__PROMPT__
Output every line below without omitting or altering anything.

Pixel coordinate grounding data

==========

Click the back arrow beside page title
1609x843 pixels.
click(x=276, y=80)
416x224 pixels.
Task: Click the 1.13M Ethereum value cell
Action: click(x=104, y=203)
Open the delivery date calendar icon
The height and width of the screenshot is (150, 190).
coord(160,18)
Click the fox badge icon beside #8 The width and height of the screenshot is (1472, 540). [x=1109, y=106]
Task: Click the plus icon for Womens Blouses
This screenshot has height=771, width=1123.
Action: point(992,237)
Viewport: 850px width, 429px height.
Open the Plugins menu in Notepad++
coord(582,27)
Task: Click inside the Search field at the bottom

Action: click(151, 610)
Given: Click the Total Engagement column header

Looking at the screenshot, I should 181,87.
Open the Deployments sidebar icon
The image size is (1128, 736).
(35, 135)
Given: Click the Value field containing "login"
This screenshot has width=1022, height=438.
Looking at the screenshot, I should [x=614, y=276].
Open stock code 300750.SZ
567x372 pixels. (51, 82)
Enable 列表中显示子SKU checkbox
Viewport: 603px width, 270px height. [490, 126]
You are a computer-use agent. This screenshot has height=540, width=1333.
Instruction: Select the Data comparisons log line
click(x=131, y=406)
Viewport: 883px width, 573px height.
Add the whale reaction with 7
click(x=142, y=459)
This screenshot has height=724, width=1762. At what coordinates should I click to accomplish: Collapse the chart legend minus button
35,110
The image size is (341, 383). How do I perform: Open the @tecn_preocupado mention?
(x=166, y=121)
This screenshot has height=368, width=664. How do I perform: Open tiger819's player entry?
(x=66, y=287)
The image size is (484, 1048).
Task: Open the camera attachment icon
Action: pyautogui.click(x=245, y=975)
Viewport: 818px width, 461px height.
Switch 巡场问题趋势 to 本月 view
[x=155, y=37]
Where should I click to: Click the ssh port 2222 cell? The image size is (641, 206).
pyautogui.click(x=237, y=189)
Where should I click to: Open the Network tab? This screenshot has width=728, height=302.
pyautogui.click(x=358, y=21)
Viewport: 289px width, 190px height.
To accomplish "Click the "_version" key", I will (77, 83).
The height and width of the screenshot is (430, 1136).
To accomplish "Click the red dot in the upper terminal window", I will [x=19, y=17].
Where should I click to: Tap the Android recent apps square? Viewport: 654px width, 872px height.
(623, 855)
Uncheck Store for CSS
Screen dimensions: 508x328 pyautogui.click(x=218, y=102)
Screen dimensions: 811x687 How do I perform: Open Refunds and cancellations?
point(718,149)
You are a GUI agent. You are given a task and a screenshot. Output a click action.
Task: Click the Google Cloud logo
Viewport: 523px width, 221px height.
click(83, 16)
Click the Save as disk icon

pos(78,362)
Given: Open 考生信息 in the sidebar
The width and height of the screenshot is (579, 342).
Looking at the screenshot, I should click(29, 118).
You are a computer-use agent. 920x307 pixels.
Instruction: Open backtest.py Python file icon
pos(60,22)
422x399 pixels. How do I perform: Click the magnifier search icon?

==========

__WRITTEN ANSWER__
Click the back arrow beside page title
1609x843 pixels.
click(x=276, y=80)
416x224 pixels.
Task: Click the 1.13M Ethereum value cell
Action: click(x=104, y=203)
Open the delivery date calendar icon
The height and width of the screenshot is (150, 190).
coord(160,18)
Click the fox badge icon beside #8 The width and height of the screenshot is (1472, 540). [x=1109, y=106]
Task: Click the plus icon for Womens Blouses
This screenshot has height=771, width=1123.
Action: point(992,237)
Viewport: 850px width, 429px height.
Open the Plugins menu in Notepad++
coord(582,27)
Task: Click inside the Search field at the bottom

Action: click(151, 610)
Given: Click the Total Engagement column header

Looking at the screenshot, I should 181,87.
Open the Deployments sidebar icon
The image size is (1128, 736).
(35, 135)
Given: Click the Value field containing "login"
This screenshot has width=1022, height=438.
Looking at the screenshot, I should [x=614, y=276].
Open stock code 300750.SZ
567x372 pixels. (51, 82)
Enable 列表中显示子SKU checkbox
Viewport: 603px width, 270px height. [490, 126]
You are a computer-use agent. This screenshot has height=540, width=1333.
Instruction: Select the Data comparisons log line
click(x=131, y=406)
Viewport: 883px width, 573px height.
Add the whale reaction with 7
click(x=142, y=459)
This screenshot has height=724, width=1762. At what coordinates should I click to accomplish: Collapse the chart legend minus button
35,110
The image size is (341, 383). How do I perform: Open the @tecn_preocupado mention?
(x=166, y=121)
This screenshot has height=368, width=664. How do I perform: Open tiger819's player entry?
(x=66, y=287)
The image size is (484, 1048).
Task: Open the camera attachment icon
Action: pyautogui.click(x=245, y=975)
Viewport: 818px width, 461px height.
Switch 巡场问题趋势 to 本月 view
[x=155, y=37]
Where should I click to: Click the ssh port 2222 cell? The image size is (641, 206).
pyautogui.click(x=237, y=189)
Where should I click to: Open the Network tab? This screenshot has width=728, height=302.
pyautogui.click(x=358, y=21)
Viewport: 289px width, 190px height.
To accomplish "Click the "_version" key", I will (77, 83).
The height and width of the screenshot is (430, 1136).
To accomplish "Click the red dot in the upper terminal window", I will [x=19, y=17].
Where should I click to: Tap the Android recent apps square? Viewport: 654px width, 872px height.
(623, 855)
Uncheck Store for CSS
Screen dimensions: 508x328 pyautogui.click(x=218, y=102)
Screen dimensions: 811x687 How do I perform: Open Refunds and cancellations?
point(718,149)
You are a GUI agent. You are given a task and a screenshot. Output a click action.
Task: Click the Google Cloud logo
Viewport: 523px width, 221px height.
click(83, 16)
Click the Save as disk icon

pos(78,362)
Given: Open 考生信息 in the sidebar
The width and height of the screenshot is (579, 342).
Looking at the screenshot, I should click(29, 118).
You are a computer-use agent. 920x307 pixels.
Instruction: Open backtest.py Python file icon
pos(60,22)
422x399 pixels. How do I perform: Click the magnifier search icon?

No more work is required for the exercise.